How can we get Bitcoins?
Bitcoins can be acquired mainly through three sources. They are:
1. Buy on an Exchange: Several marketplaces called “bitcoin exchanges” allow people to buy or sell bitcoins using different currencies.
Mt. Gox in Tokyo is the largest bitcoin exchange.
2. Transfers: People can send bitcoins to each other using mobile apps or their computers. It’s similar to sending cash digitally.
3. Mining: People compete to “mine” bitcoins using computers to solve complex mathematical problems. This is how bitcoins are created. Currently, a winner is rewarded with 25 bitcoins roughly every 10 minutes.
What is the number of Bitcoins that are in existence?
The total possible number of bitcoins are around 21 million. A bitcoin was valued at $10 on October 2012 but it leaped to around 14089.41 US Dollar (INR 902004.03) as of December 2017.
1. The Bitcoin software is completely open source and anybody can review the code.
2. Several currency exchanges exist where you can trade your Bitcoins for dollars, euros and more.
3. Bitcoins are a great way for small businesses and freelancers to get noticed.
4. It doesn’t cost anything to start accepting them, there are no chargebacks or fees and you’ll get additional business from the Bitcoin economy.
1. They are not backed by tangible entities such as land.
2. It consumes more computer power.
3. It also enables crime.
4. It may lead to anarchy.
5. It’s very much still an experimental currency and is a high-risk environment for consumers and investors at the moment.

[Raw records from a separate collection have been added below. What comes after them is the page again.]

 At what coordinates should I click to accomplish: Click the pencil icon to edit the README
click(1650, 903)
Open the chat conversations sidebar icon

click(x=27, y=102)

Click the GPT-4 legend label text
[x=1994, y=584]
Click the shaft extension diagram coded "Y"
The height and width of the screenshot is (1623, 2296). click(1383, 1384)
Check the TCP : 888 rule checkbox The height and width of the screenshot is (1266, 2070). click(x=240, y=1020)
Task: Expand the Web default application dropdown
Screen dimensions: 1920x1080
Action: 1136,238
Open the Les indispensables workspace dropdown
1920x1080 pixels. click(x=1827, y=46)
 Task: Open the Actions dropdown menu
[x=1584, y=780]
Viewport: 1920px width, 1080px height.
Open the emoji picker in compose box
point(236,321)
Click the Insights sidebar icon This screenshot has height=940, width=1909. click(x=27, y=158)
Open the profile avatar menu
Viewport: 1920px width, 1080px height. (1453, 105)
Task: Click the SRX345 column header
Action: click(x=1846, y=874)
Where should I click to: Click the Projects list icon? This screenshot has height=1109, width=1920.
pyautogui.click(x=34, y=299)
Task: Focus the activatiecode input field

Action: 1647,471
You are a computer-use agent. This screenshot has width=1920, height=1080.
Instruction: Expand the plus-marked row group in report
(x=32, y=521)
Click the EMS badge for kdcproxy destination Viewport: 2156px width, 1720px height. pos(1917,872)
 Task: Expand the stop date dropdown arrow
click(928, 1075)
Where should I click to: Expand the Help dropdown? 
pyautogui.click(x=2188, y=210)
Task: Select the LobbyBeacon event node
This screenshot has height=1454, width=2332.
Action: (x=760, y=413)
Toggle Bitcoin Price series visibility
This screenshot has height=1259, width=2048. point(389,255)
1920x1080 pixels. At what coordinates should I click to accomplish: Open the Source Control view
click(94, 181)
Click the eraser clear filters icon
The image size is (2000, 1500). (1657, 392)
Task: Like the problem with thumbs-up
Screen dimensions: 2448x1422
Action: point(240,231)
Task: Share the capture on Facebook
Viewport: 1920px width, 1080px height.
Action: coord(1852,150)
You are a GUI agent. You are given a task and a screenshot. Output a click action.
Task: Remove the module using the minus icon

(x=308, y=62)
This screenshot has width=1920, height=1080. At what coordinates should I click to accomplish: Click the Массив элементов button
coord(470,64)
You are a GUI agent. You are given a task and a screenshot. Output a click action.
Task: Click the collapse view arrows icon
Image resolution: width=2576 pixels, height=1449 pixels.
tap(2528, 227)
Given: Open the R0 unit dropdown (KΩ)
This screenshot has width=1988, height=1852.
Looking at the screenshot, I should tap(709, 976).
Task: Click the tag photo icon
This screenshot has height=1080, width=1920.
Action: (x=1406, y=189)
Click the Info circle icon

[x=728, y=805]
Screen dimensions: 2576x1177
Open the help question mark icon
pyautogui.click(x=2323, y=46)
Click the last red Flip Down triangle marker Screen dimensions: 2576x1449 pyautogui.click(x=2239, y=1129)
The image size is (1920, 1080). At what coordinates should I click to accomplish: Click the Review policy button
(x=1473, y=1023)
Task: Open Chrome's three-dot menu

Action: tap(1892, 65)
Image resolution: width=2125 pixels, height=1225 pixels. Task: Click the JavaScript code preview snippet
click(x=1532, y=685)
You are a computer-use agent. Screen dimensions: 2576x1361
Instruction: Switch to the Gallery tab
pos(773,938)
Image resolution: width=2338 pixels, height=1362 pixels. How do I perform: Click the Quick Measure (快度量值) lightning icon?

There is a need for investors to spend time educating themselves about bitcoin and technology behind it. In many western countries, they are treated as property and capital gains tax is imposed on it. India should also treat it as property and impose capital gains tax. There is a need to bring bitcoins under the oversight of SEBI. Implementing strict KYC norms and eliminating secrecy of transactions.